- WHAT NEEDS TO BE DONE -
Would you repeat the entries beneath, with nothing changed?

- DATA PROVIDED -
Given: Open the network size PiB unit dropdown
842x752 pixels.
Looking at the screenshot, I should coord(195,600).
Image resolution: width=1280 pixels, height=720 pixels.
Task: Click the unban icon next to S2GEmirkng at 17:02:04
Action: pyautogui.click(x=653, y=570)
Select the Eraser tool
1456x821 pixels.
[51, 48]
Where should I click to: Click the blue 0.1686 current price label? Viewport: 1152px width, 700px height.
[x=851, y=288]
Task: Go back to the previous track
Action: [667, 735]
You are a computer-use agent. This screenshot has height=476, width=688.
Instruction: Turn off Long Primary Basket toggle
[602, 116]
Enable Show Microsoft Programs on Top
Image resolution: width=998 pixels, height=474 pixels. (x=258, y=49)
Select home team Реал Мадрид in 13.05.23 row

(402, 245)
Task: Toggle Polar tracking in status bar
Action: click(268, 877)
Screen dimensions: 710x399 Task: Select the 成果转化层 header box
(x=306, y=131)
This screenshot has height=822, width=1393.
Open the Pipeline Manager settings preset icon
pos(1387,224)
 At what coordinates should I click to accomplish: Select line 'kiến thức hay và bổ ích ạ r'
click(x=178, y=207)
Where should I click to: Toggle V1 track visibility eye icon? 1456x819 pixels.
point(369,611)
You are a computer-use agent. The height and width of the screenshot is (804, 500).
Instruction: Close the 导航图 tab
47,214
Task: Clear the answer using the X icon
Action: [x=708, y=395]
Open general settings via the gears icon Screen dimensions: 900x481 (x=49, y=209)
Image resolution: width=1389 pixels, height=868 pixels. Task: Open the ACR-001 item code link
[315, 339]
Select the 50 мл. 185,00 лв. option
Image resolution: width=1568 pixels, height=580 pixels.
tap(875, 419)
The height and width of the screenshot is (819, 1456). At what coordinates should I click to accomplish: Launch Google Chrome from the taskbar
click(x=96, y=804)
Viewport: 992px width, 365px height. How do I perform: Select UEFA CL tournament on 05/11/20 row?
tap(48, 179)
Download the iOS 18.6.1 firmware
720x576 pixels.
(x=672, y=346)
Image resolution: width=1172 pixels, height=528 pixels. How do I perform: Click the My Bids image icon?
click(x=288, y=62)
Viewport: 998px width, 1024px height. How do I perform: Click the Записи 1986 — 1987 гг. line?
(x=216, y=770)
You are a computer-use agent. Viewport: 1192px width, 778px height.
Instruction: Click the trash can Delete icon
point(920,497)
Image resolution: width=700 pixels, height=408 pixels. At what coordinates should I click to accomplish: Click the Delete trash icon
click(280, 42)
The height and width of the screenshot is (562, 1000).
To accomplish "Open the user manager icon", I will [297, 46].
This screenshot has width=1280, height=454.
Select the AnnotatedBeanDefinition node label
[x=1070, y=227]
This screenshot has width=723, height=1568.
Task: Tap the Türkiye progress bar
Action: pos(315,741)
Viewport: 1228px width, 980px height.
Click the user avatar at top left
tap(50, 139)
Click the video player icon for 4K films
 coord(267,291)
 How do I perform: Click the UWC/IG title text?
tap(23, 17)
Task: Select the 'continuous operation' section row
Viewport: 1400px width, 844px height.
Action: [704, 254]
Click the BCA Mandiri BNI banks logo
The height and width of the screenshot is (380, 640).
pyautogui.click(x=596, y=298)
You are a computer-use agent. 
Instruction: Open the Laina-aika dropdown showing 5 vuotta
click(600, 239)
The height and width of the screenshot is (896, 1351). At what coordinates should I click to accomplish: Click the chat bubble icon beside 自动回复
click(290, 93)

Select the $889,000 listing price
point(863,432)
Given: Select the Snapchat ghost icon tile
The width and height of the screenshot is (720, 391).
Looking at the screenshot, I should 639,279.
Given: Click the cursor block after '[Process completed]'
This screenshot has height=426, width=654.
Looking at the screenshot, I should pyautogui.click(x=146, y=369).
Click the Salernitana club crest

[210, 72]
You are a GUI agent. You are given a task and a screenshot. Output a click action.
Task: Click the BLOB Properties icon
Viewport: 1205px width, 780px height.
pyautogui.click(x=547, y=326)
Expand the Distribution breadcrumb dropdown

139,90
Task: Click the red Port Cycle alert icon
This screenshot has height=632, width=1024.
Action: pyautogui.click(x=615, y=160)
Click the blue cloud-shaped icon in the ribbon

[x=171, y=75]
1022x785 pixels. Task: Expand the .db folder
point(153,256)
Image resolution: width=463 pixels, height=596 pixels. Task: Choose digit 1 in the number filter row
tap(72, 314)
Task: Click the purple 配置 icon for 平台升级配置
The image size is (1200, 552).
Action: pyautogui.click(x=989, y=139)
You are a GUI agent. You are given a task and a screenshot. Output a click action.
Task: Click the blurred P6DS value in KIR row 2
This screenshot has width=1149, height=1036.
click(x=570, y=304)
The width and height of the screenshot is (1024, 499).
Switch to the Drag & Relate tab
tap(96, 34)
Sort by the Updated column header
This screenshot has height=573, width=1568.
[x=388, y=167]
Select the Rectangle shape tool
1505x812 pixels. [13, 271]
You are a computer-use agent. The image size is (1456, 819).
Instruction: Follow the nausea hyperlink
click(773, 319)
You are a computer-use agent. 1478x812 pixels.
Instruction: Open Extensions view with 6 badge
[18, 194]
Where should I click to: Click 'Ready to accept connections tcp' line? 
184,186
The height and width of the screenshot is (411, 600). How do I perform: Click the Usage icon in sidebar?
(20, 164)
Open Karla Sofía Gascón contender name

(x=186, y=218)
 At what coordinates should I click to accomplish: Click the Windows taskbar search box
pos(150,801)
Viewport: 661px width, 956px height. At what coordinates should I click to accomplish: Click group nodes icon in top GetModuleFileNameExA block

- SOLUTION BELOW -
Given: Open the network size PiB unit dropdown
842x752 pixels.
Looking at the screenshot, I should coord(195,600).
Image resolution: width=1280 pixels, height=720 pixels.
Task: Click the unban icon next to S2GEmirkng at 17:02:04
Action: pyautogui.click(x=653, y=570)
Select the Eraser tool
1456x821 pixels.
[51, 48]
Where should I click to: Click the blue 0.1686 current price label? Viewport: 1152px width, 700px height.
[x=851, y=288]
Task: Go back to the previous track
Action: [667, 735]
You are a computer-use agent. This screenshot has height=476, width=688.
Instruction: Turn off Long Primary Basket toggle
[602, 116]
Enable Show Microsoft Programs on Top
Image resolution: width=998 pixels, height=474 pixels. (x=258, y=49)
Select home team Реал Мадрид in 13.05.23 row

(402, 245)
Task: Toggle Polar tracking in status bar
Action: click(268, 877)
Screen dimensions: 710x399 Task: Select the 成果转化层 header box
(x=306, y=131)
This screenshot has height=822, width=1393.
Open the Pipeline Manager settings preset icon
pos(1387,224)
 At what coordinates should I click to accomplish: Select line 'kiến thức hay và bổ ích ạ r'
click(x=178, y=207)
Where should I click to: Toggle V1 track visibility eye icon? 1456x819 pixels.
point(369,611)
You are a computer-use agent. The height and width of the screenshot is (804, 500).
Instruction: Close the 导航图 tab
47,214
Task: Clear the answer using the X icon
Action: [x=708, y=395]
Open general settings via the gears icon Screen dimensions: 900x481 (x=49, y=209)
Image resolution: width=1389 pixels, height=868 pixels. Task: Open the ACR-001 item code link
[315, 339]
Select the 50 мл. 185,00 лв. option
Image resolution: width=1568 pixels, height=580 pixels.
tap(875, 419)
The height and width of the screenshot is (819, 1456). At what coordinates should I click to accomplish: Launch Google Chrome from the taskbar
click(x=96, y=804)
Viewport: 992px width, 365px height. How do I perform: Select UEFA CL tournament on 05/11/20 row?
tap(48, 179)
Download the iOS 18.6.1 firmware
720x576 pixels.
(x=672, y=346)
Image resolution: width=1172 pixels, height=528 pixels. How do I perform: Click the My Bids image icon?
click(x=288, y=62)
Viewport: 998px width, 1024px height. How do I perform: Click the Записи 1986 — 1987 гг. line?
(x=216, y=770)
You are a computer-use agent. Viewport: 1192px width, 778px height.
Instruction: Click the trash can Delete icon
point(920,497)
Image resolution: width=700 pixels, height=408 pixels. At what coordinates should I click to accomplish: Click the Delete trash icon
click(280, 42)
The height and width of the screenshot is (562, 1000).
To accomplish "Open the user manager icon", I will [297, 46].
This screenshot has width=1280, height=454.
Select the AnnotatedBeanDefinition node label
[x=1070, y=227]
This screenshot has width=723, height=1568.
Task: Tap the Türkiye progress bar
Action: pos(315,741)
Viewport: 1228px width, 980px height.
Click the user avatar at top left
tap(50, 139)
Click the video player icon for 4K films
 coord(267,291)
 How do I perform: Click the UWC/IG title text?
tap(23, 17)
Task: Select the 'continuous operation' section row
Viewport: 1400px width, 844px height.
Action: [704, 254]
Click the BCA Mandiri BNI banks logo
The height and width of the screenshot is (380, 640).
pyautogui.click(x=596, y=298)
You are a computer-use agent. 
Instruction: Open the Laina-aika dropdown showing 5 vuotta
click(600, 239)
The height and width of the screenshot is (896, 1351). At what coordinates should I click to accomplish: Click the chat bubble icon beside 自动回复
click(290, 93)

Select the $889,000 listing price
point(863,432)
Given: Select the Snapchat ghost icon tile
The width and height of the screenshot is (720, 391).
Looking at the screenshot, I should 639,279.
Given: Click the cursor block after '[Process completed]'
This screenshot has height=426, width=654.
Looking at the screenshot, I should pyautogui.click(x=146, y=369).
Click the Salernitana club crest

[210, 72]
You are a GUI agent. You are given a task and a screenshot. Output a click action.
Task: Click the BLOB Properties icon
Viewport: 1205px width, 780px height.
pyautogui.click(x=547, y=326)
Expand the Distribution breadcrumb dropdown

139,90
Task: Click the red Port Cycle alert icon
This screenshot has height=632, width=1024.
Action: pyautogui.click(x=615, y=160)
Click the blue cloud-shaped icon in the ribbon

[x=171, y=75]
1022x785 pixels. Task: Expand the .db folder
point(153,256)
Image resolution: width=463 pixels, height=596 pixels. Task: Choose digit 1 in the number filter row
tap(72, 314)
Task: Click the purple 配置 icon for 平台升级配置
The image size is (1200, 552).
Action: pyautogui.click(x=989, y=139)
You are a GUI agent. You are given a task and a screenshot. Output a click action.
Task: Click the blurred P6DS value in KIR row 2
This screenshot has width=1149, height=1036.
click(x=570, y=304)
The width and height of the screenshot is (1024, 499).
Switch to the Drag & Relate tab
tap(96, 34)
Sort by the Updated column header
This screenshot has height=573, width=1568.
[x=388, y=167]
Select the Rectangle shape tool
1505x812 pixels. [13, 271]
You are a computer-use agent. The image size is (1456, 819).
Instruction: Follow the nausea hyperlink
click(773, 319)
You are a computer-use agent. 1478x812 pixels.
Instruction: Open Extensions view with 6 badge
[18, 194]
Where should I click to: Click 'Ready to accept connections tcp' line? 
184,186
The height and width of the screenshot is (411, 600). How do I perform: Click the Usage icon in sidebar?
(20, 164)
Open Karla Sofía Gascón contender name

(x=186, y=218)
 At what coordinates should I click to accomplish: Click the Windows taskbar search box
pos(150,801)
Viewport: 661px width, 956px height. At what coordinates should I click to accomplish: Click group nodes icon in top GetModuleFileNameExA block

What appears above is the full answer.